This August, Impact Hub HNL presents our third ImpactART event, featuring three Hawaii artists: Bai Xin Chen, Ryan Higa, and Sheanae Tam. This is the first group show that we’ve hosted, and will be slightly different than the previous shows featuring Lauren Hana Chai and Boz Schurr, as these artists all work in different mediums, bringing diverse textures and context to the show. The ImpactART evening will feature a brief program, a scavenger hunt, and a Q&A session with all three artists.
ImpactART will be held August 15, from 6pm-8pm. Everyone is welcome; RSVP for this free event here.
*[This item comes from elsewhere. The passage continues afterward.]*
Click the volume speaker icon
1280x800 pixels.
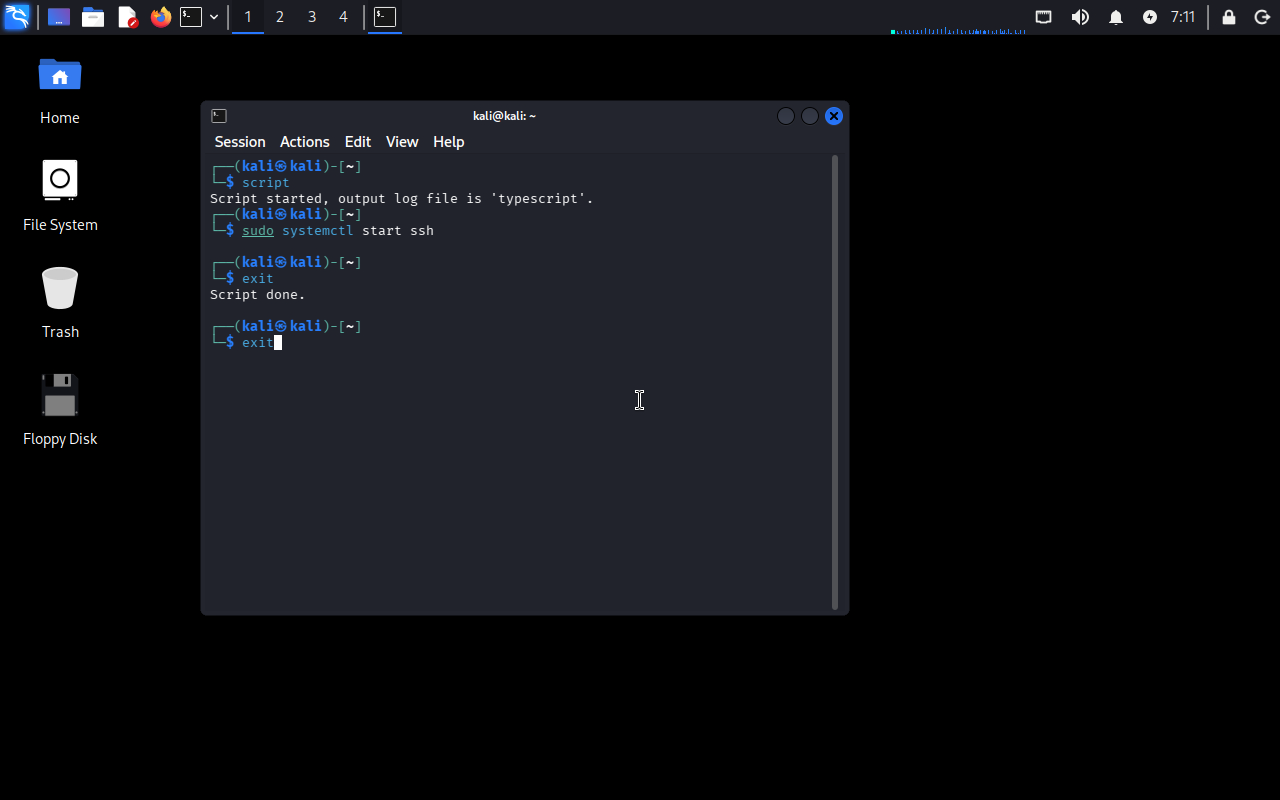pyautogui.click(x=1080, y=17)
About the title, How Do We Do, Higa explains that, “the title ‘How Do We Do’ works on two levels. First, it refers to the physical and technical processes that we use to make the work. It’s the ‘How do you do that?’ Second, it suggests an emotional or intellectual state of being in reference to the work that we’re creating. That’s the ‘How are you doing?’ I feel that most art is a fluid combination of both Hows.”
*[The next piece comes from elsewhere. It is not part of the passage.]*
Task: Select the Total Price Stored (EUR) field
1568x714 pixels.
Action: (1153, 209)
“It refers to the physical aspect of making as well as the emotional and psychological,” Chen says of the title.
Chen has come to Oahu via China and Hong Kong. He works with wood shavings, making collages and other installations with the wood. His work has been exhibited at Impact Hub HNL, Hawaii State Art Museum, Honolulu Museum of Art School, and the 2019 Venice Biennale’s Imago Mundi Collection .
Higa, originally from Oahu, works with colored pencil and graphite on paper, and does larger painted installations – his work is featured on the walls of Impact Hub HNL.
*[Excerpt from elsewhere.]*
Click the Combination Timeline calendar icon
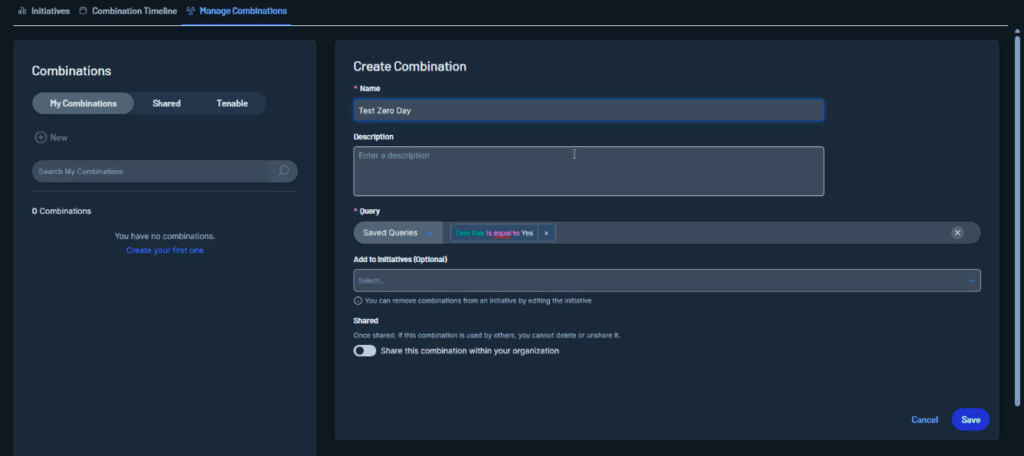Image resolution: width=1024 pixels, height=456 pixels. 83,11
Tam, also from Oahu, comes from a long line of fishermen, and her work reflects a deep connection with the ocean and its creatures. “I have been and still am constantly a part of diving, fishing, preparing, eating, and disposing all sorts of sea life. As an artist I have been recording these moments in my work, coupled with research about the ahupua’a, habitat, and nature of the creatures.” Tam works primarily with acrylic on canvas, and her work featuring the original fishponds of Kakaako adorns our walls in the nook.
More about ImpactART: Our ImpactART program supports Hawaii’s artists by creating an equal exchange of artwork for studio and exhibition space. Co-created by Impact Hub Honolulu and Honolulu Biennial Foundation in 2017 to address the need for art studios and the proper valuation of artists’ work, ImpactART will trade space, materials and a gallery show within the Impact Hub for art.